• [WORK TO COMPLETE]: Return the following lines and nothing else: the one holding "At what coordinates" and all those after it in the records below, unchanged, minus any pictures.

• [SOURCE DATA]:
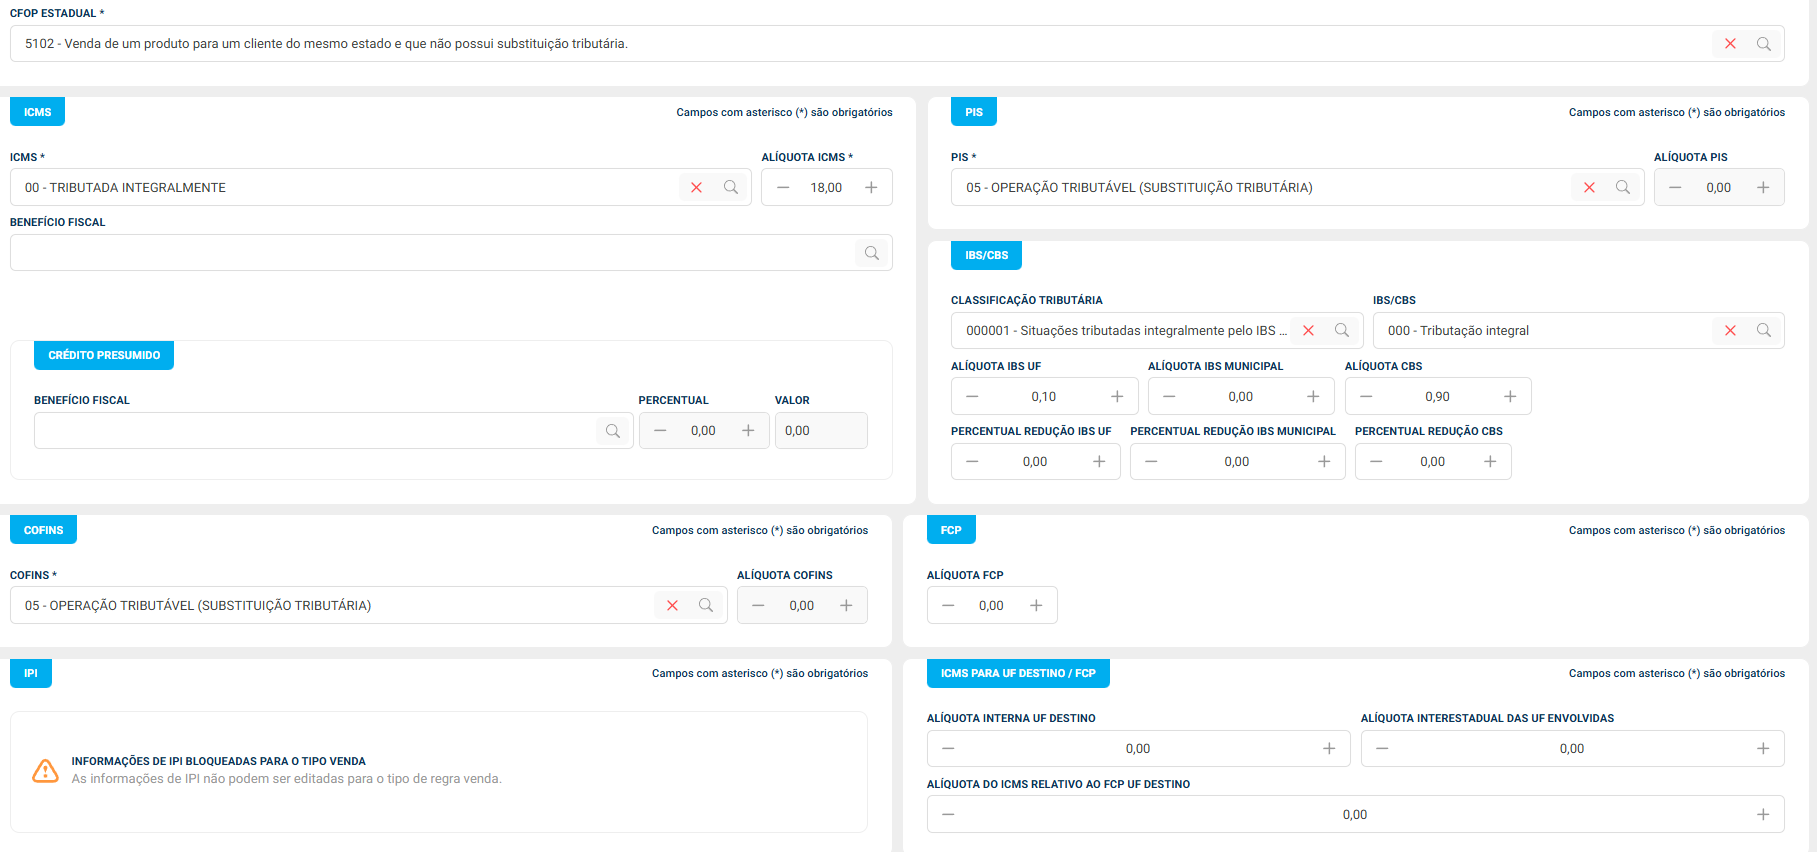Click search icon in ICMS Benefício Fiscal
Viewport: 1817px width, 852px height.
872,253
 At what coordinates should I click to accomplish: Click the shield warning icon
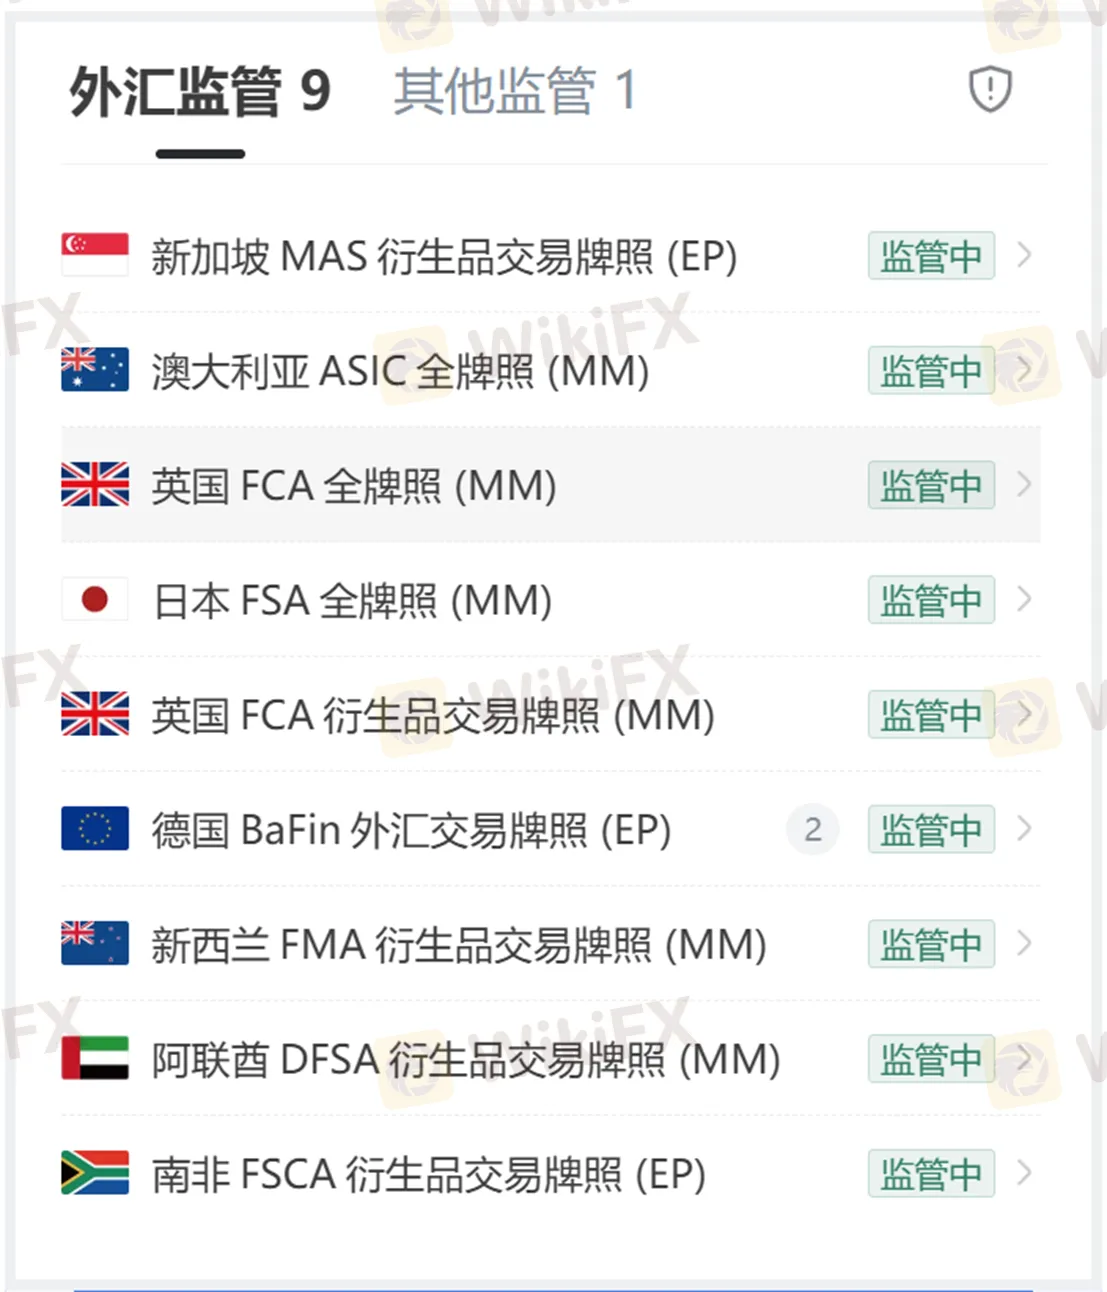(990, 90)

• [OUTPUT BELOW]:
 At what coordinates should I click to accomplish: Click the shield warning icon
(990, 90)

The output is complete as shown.